Erin coming over to visit

When I returned back to France from Scotland after the funeral I struggled letting go of her and the overwhelming confrontation I had felt when realising the amount of love she had for me and how I was appreciated also by other close friends I had left behind. My reaction to this feeling of sadness was the only way I knew how to, pushing my body. So I started running, cycling, and going on epic mountain adventures, turning every outing into a smash fest and the more I pushed myself the more my body started falling apart. Until it gave me no other choice and I had to stop and reset. What I have learned now though is to reach out, I learnt that if you open up a little to the right people, the support is there.
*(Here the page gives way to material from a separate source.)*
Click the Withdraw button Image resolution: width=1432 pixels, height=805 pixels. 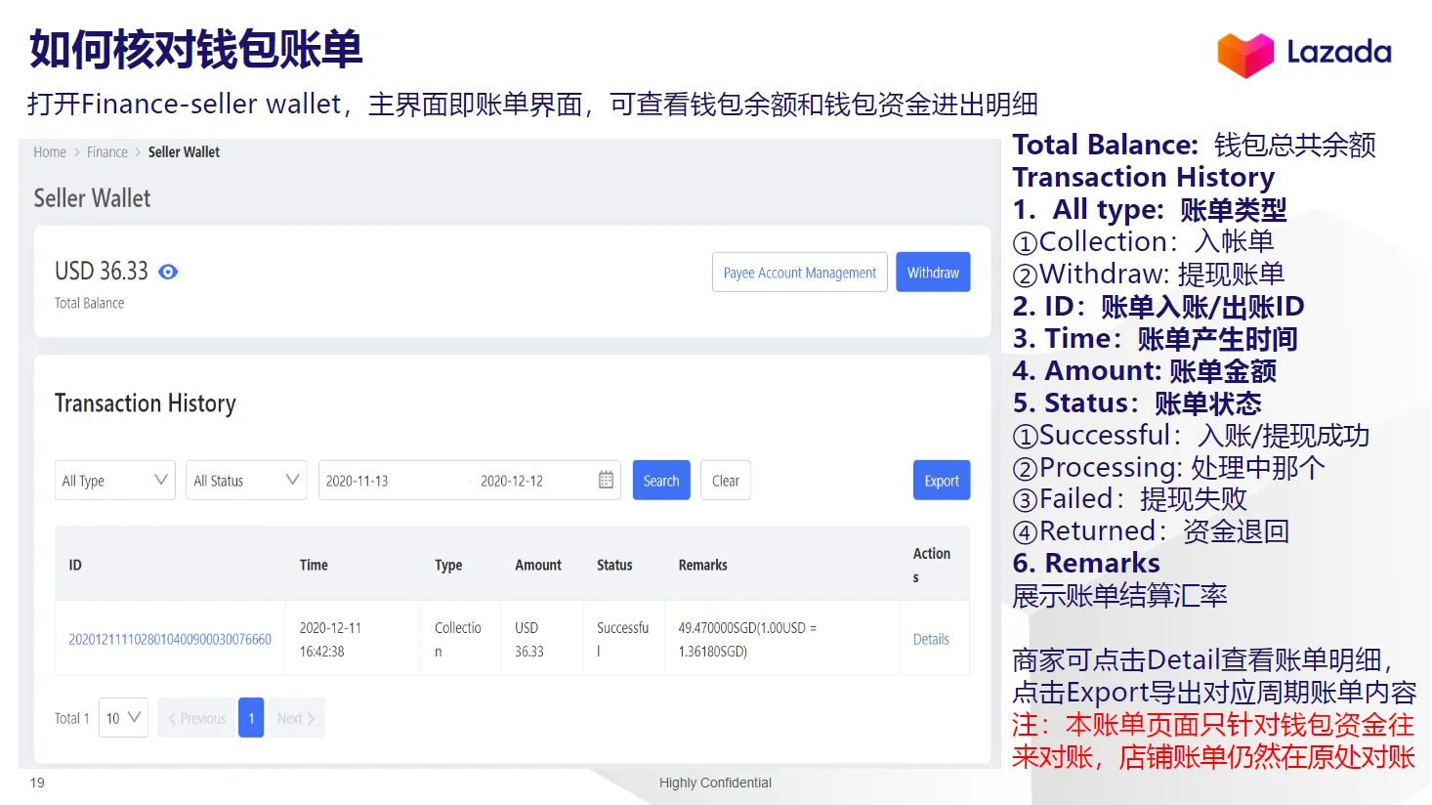[932, 272]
And even though I still feel very new in France, I am so lucky to be surrounded by the loveliest of friends who understood and helped me cope by just being there for me.
Erin, Yann and Mac watching sunrise 

Running the Saintelyon was a last minute decision after one of my favourite adventure buddies Erin had come over from Scotland and we had run the Tour de `Dents Blanches in one day, a 30km mountainous technical route with 3000m ascend which is normally a 2-3 week trekking route. The tour had been on my bucket list since I had moved to the Haute Savoie and it was such an amazing day being able to show Erin my backyard and share such an epic experience with her. These type of outings always inspire me to dream bigger. The original plan was the 45km course, but then I knew I could run the 45kms already so I signed up for the 78kms after asking Yann if he thought I could do it since I had only 6 weeks left to get ready for it.

 I knew downhill running was my enemy so in the weeks leading up to the event I focussed on downhill running form and I felt I was getting stronger, faster and experienced less and less pain running downhill. My longest run was 46kms 4 weeks out from the race and I felt really comfortable running 20-30km long runs in training. It gave me a confidence in my body which I had not experienced for such a long time and it made me very happy.      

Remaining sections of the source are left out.